Using campaign finance information available on Cal-Access, the Yes on 10 campaign spent at least $15.4 million on both TV and online advertising, while the No on 10 campaign spent slightly less, $15.1 million on TV, radio, and online.

Lynn Vavreck, a professor of political science at UCLA, told L.A. Taco that conventional television ads aren’t as effective as you might expect. “Generally the effects of ads are small and go away quite quickly – within a few days,” she explained. “So it is likely that in these cases, the ads canceled each other out as there was a lot of advertising on both sides.”

That dollar-spent figure doesn’t take into account money spent on guerrilla marketing services like paid social media content, comments, likes and shares. This also includes paying social media celebrities or so called influencers to sway the electorate.

“I think it was really the power of the dollar beyond the TV ads,” Kensla explained. “We were bombarded by terrestrial radio ads too, but I think it was less our messaging than the deep pocketed opposition who were able to sow doubt and confusion.”

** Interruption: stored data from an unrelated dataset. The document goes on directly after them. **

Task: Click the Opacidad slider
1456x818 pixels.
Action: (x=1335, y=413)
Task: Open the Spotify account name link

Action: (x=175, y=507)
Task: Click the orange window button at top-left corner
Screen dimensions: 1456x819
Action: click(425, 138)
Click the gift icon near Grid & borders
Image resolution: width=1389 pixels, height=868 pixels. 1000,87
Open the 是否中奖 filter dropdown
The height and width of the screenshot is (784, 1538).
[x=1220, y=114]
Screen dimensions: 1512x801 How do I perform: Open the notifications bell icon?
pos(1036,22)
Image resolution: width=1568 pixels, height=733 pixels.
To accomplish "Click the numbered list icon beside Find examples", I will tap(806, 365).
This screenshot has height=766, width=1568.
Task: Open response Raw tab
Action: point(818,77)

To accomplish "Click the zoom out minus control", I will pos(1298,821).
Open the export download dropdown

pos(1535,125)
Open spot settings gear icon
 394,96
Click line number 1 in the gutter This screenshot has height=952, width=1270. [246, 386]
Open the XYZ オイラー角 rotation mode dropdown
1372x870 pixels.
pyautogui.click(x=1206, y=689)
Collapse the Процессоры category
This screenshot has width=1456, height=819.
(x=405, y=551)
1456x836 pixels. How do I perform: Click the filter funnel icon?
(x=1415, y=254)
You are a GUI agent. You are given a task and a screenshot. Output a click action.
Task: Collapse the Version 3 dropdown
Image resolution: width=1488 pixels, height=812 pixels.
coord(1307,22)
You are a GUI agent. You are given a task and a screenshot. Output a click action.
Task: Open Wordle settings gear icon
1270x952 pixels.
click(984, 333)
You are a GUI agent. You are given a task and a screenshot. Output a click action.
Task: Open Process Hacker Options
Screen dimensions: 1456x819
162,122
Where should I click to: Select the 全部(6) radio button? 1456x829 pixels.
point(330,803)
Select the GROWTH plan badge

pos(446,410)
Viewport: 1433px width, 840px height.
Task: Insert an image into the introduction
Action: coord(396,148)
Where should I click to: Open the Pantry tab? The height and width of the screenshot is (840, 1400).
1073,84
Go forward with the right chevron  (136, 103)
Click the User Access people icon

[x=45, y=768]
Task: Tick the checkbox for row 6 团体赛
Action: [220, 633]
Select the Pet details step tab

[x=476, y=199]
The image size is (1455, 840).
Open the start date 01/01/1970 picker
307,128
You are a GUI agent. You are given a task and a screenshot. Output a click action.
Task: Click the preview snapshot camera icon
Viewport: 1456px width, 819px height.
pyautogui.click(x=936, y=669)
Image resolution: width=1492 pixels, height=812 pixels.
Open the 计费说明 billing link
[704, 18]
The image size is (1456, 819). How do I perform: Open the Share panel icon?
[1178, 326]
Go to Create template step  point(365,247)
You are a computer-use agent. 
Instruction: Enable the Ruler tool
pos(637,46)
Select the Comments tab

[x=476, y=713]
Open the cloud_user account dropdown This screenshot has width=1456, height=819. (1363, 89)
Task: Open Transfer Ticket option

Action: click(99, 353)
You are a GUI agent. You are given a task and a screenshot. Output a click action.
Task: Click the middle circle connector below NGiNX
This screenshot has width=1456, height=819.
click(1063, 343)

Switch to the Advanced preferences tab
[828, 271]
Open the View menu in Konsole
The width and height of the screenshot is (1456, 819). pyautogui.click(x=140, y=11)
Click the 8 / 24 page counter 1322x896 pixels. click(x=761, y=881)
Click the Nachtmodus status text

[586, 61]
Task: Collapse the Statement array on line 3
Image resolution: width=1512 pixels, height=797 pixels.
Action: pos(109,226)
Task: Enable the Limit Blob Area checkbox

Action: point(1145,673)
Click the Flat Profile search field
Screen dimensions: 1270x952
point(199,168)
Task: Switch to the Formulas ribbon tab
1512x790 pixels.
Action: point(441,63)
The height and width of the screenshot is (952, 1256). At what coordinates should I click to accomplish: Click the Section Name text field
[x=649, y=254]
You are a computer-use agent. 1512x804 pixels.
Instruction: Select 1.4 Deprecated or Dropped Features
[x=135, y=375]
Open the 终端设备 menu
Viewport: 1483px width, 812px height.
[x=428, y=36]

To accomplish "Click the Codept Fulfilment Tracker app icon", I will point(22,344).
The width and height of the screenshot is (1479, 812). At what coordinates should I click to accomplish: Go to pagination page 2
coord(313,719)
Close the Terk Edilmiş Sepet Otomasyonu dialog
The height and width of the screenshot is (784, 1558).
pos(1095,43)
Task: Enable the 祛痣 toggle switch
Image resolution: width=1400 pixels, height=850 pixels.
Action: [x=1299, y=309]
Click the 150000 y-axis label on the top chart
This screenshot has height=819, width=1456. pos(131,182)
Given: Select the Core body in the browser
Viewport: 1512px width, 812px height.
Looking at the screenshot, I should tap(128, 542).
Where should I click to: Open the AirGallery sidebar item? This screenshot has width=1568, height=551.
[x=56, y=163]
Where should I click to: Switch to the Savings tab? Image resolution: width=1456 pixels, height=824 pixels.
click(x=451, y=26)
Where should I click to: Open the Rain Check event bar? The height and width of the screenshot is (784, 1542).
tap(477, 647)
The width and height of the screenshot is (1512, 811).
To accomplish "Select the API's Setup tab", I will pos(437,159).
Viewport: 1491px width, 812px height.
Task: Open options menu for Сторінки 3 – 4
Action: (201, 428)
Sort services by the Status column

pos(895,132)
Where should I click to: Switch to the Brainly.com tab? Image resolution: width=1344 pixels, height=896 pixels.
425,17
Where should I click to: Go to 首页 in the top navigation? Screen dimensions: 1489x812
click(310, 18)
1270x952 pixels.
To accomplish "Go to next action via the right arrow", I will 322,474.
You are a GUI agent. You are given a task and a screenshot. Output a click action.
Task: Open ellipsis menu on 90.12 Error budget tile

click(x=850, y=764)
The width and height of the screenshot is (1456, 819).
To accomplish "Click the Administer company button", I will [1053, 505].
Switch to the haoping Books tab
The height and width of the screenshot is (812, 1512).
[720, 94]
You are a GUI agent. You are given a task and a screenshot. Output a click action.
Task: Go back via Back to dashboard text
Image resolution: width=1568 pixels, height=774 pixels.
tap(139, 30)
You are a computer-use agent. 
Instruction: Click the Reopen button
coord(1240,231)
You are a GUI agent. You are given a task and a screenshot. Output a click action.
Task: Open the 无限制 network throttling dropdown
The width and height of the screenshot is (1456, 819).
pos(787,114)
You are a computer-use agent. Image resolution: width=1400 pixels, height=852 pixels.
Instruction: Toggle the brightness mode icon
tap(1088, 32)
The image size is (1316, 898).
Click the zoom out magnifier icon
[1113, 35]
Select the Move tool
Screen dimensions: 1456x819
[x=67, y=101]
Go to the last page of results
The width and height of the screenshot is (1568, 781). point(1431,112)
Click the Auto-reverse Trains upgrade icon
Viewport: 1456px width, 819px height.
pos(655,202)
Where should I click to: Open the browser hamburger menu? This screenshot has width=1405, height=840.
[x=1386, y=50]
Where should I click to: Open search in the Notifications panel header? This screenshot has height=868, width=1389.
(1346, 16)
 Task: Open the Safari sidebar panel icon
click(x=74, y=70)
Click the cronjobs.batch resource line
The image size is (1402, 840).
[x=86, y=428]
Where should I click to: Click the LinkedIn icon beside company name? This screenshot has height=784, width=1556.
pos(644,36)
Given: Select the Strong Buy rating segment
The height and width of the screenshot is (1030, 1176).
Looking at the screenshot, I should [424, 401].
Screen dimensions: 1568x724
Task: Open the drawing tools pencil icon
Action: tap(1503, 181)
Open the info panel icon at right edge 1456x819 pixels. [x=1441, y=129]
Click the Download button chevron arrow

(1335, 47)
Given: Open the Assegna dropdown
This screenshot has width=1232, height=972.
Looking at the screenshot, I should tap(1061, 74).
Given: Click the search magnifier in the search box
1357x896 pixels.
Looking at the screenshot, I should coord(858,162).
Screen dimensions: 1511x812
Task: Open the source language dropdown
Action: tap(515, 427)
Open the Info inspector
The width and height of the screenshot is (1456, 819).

If you were anywhere near a room with a TV on in the months leading up to the election you probably saw the No on 10 ads repeated constantly. Usually featuring an older person, or a middle aged veteran looking straight into the camera and saying “Prop 10 has no protections for renters, seniors, or veterans,” the ads warned that the passage of Prop 10 would “drive up rents and make housing less affordable.”

Another ad featured someone identified as a “California renter and mom” saying that “Prop 10 has no protections for renters.” Prop 10 only promised to repeal Costa-Hawkins, allowing municipalities to devise their own rent control policies, or not.

The advertising was threatening the very problem the proposition was trying to resolve.

“Their main tactic was to confuse voters,” Arielle Sallai told L.A. Taco. Sallai is the communications director for the L.A. chapter of the Democratic Socialists of America, one of the constituents in the Yes on 10 coalition.

“People were confused about what Prop 10 was and what it would do,” Sallai said. “I met people days before the election who said they were voting no on 10 because they thought a no vote was for rent control.”